• **本文**:

■ ■ ■ ■ ■ ■ ■

手術後の経過やその他の変化を診て貰うためだ。
都心の大きな病院だが、どの科目の診察室でも順番を待っている人は高齢者の割合が多い、特に男性が多い。どこの高齢者施設でも女性が多いのとは対照的だ。

いづれにしても病院と言う所は楽しい所ではないと、いつも感じていたが、ある時こんな光景に出会った。
診察の予約時間までは間があったので地下のレストランでコーヒーを飲んでいた時の事だ。すぐ前の席に若い夫婦がやって来て向かい合って座った。緑色っぽい妊婦服らしいワンピースを身に着けた女性の腹は下に向けて重そうに張り出していた。メニューを見ながら手を後ろに回してしきりに腰を擦っている。中年のウエイトレスが注文を聞きに近づいて来て何か小声で言ったらしい。腰が痛むのか、とでも聞いたのか。「もうすぐ生まれるのですよ」若い女性の声だけが歌のようにハッキリと聞こえてきた。腰が痛むからなのか、やや苦しげだったのに、その言葉には強い宣言みたいな響きがあった。こんな時の女性がどんな気持なのか、自分はただ想像してみるしかないが、想像しても上手く思い描けない。男性の声は低く殆ど耳に達してこない。ウエイトレスは二言、三言のやり取りの後、注文を伝えに立ち去った。

■ ■ ■ ■ ■ ■ ■

• **データ**:
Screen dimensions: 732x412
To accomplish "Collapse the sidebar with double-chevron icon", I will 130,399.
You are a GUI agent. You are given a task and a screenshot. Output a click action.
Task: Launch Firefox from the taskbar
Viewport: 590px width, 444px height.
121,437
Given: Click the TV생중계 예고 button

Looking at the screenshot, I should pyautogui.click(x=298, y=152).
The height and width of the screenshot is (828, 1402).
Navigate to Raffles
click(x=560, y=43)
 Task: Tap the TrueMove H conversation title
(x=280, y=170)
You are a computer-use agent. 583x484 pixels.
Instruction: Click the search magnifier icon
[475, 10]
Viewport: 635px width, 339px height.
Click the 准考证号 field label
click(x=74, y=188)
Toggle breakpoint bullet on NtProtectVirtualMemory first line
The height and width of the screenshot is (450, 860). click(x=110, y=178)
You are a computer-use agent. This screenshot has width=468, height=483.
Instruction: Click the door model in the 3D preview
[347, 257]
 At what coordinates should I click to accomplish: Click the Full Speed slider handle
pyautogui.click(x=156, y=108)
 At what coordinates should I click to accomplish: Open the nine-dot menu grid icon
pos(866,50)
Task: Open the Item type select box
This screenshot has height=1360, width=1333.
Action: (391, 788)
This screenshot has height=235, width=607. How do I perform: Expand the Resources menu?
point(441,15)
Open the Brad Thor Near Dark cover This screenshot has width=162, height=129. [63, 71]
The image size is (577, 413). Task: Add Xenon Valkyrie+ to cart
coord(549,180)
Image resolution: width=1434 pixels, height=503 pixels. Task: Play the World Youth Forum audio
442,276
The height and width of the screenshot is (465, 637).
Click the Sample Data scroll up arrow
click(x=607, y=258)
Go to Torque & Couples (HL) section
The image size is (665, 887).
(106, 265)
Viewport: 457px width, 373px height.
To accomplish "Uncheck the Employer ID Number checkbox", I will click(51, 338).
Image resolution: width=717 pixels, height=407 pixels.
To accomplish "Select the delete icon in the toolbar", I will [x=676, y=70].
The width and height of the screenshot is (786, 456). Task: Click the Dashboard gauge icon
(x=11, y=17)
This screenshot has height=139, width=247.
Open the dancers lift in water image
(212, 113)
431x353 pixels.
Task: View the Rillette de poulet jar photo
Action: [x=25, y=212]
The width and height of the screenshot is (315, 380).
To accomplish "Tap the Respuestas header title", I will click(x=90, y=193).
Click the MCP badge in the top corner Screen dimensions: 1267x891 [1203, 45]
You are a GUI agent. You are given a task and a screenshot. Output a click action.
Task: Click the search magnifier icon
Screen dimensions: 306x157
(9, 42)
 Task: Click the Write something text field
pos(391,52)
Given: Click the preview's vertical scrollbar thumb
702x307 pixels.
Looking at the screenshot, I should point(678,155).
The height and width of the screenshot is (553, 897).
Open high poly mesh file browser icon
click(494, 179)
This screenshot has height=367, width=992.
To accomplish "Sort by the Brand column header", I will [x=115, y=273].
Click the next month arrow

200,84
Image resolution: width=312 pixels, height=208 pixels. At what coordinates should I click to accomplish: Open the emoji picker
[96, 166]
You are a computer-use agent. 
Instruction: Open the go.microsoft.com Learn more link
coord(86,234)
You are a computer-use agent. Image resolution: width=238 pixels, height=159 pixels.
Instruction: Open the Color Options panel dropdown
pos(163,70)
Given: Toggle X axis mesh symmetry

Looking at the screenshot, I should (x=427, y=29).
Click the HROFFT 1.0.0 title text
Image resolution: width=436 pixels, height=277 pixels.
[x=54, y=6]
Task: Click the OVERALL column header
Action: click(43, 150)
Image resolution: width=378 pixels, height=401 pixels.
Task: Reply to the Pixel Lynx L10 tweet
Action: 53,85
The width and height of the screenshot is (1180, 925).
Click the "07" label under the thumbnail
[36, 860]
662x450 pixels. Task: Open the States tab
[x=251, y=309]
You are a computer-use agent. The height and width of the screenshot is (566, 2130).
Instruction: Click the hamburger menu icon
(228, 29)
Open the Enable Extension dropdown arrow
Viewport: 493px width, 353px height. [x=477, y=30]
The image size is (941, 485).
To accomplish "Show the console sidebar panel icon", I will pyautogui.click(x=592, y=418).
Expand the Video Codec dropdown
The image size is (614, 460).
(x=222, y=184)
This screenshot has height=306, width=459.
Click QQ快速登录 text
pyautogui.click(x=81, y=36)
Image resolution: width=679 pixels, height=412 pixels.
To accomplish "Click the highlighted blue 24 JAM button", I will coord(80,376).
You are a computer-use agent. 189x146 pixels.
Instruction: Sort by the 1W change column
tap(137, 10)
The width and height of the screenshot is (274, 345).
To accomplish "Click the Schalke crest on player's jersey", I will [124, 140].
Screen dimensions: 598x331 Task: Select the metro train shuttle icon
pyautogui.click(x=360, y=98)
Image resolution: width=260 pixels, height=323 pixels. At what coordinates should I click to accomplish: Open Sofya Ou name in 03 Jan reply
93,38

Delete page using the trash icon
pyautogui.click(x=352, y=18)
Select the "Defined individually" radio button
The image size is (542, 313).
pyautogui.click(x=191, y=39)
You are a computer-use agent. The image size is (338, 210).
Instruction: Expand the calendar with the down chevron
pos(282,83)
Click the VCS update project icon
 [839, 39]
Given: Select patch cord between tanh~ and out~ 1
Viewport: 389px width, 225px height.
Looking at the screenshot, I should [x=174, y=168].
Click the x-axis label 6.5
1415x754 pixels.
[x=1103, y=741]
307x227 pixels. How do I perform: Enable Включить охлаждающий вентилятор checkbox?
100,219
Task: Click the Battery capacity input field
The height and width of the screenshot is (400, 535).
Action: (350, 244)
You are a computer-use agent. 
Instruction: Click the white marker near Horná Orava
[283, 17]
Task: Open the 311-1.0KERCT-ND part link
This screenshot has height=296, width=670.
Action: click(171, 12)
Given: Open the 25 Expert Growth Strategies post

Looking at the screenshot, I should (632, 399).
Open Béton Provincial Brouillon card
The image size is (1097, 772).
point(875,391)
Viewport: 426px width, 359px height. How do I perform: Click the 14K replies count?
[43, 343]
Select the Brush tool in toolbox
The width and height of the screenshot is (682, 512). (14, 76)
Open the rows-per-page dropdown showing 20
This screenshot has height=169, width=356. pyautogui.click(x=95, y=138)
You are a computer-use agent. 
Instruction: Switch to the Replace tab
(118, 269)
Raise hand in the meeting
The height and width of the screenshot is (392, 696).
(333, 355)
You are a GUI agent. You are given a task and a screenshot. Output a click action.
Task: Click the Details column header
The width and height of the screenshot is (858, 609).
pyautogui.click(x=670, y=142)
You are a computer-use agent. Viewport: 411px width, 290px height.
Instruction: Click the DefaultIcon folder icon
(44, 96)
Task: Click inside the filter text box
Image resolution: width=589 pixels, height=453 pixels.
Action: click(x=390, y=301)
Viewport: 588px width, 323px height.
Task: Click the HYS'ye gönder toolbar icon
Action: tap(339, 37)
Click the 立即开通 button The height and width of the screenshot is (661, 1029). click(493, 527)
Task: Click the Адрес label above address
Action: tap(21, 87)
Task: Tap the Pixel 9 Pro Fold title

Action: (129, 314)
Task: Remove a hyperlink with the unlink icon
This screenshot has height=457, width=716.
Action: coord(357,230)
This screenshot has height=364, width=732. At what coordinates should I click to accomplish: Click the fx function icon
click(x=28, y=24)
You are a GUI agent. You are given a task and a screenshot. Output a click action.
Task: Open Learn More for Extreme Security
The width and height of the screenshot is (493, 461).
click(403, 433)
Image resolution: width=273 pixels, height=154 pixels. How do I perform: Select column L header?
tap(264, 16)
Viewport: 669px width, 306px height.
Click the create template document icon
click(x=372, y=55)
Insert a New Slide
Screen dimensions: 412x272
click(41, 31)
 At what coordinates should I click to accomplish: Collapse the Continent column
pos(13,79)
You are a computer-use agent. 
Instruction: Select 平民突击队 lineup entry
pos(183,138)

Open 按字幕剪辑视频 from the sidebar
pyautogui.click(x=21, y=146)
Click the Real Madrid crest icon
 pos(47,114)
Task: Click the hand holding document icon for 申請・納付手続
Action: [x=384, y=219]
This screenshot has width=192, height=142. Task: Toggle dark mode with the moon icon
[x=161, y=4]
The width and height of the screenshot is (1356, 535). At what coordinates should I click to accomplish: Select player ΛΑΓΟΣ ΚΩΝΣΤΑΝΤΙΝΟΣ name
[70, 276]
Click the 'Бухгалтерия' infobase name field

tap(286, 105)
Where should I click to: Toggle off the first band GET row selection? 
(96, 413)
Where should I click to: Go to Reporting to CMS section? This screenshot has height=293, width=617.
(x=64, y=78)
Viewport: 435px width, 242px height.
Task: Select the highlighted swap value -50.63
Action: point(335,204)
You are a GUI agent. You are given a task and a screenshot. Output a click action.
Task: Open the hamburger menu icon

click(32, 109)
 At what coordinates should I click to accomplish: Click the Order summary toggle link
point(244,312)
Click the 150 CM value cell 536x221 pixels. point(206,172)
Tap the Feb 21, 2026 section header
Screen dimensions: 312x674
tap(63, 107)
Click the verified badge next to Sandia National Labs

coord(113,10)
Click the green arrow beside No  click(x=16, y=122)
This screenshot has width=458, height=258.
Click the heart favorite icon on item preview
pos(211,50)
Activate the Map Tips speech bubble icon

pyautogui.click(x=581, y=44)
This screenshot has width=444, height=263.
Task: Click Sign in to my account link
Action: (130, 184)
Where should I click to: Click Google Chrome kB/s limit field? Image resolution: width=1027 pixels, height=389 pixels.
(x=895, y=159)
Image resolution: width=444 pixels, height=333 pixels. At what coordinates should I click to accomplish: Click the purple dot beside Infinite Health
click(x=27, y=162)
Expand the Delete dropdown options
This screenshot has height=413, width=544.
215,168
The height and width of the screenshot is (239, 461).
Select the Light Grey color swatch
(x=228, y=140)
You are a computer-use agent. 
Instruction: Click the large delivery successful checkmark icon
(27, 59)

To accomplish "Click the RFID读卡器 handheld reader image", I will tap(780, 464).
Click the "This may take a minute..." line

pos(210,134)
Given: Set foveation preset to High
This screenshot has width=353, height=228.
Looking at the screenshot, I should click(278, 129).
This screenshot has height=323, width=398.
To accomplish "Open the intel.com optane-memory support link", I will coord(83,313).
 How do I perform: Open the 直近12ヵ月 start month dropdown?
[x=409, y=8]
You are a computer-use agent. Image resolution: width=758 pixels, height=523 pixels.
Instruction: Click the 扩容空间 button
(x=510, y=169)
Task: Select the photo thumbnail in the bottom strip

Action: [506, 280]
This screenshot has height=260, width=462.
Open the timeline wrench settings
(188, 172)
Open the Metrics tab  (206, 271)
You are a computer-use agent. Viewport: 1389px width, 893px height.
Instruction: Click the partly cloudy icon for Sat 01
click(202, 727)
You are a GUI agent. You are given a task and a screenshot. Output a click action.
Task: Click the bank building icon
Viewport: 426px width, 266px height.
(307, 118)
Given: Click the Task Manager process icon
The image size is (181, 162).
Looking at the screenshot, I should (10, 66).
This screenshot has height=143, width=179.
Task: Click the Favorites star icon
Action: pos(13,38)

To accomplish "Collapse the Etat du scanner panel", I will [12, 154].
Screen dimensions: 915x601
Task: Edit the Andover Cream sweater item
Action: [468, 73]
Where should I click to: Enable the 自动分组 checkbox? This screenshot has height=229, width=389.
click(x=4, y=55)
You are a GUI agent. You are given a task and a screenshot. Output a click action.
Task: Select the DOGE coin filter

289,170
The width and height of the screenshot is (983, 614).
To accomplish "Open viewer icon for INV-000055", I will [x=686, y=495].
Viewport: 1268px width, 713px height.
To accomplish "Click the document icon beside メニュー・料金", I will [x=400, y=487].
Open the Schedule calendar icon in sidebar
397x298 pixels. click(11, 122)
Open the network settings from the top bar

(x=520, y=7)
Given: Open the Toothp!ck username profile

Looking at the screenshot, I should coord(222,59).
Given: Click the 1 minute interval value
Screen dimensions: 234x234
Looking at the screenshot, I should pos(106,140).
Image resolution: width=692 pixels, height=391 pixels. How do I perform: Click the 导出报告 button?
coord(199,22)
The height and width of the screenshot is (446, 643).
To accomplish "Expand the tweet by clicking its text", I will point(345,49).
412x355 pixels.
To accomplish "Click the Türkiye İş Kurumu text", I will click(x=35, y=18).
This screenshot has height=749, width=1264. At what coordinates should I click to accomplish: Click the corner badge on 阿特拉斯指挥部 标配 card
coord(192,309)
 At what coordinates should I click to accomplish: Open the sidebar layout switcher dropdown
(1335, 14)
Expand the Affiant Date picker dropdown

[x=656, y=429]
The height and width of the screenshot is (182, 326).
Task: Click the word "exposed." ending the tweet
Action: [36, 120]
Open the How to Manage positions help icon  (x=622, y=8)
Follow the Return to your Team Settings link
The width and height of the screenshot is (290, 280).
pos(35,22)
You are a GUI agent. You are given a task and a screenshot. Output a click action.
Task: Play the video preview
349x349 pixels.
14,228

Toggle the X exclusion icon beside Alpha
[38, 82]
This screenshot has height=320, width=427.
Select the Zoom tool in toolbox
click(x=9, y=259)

■ ■ ■ ■ ■ ■ ■

• **問題の詳細**: 病院での出来事を描いた本文で、語り手が診察の予約時間を待つ間にコーヒーを飲んでいたのはどこですか。

• **あなたの回答**: 病院の地下のレストランです。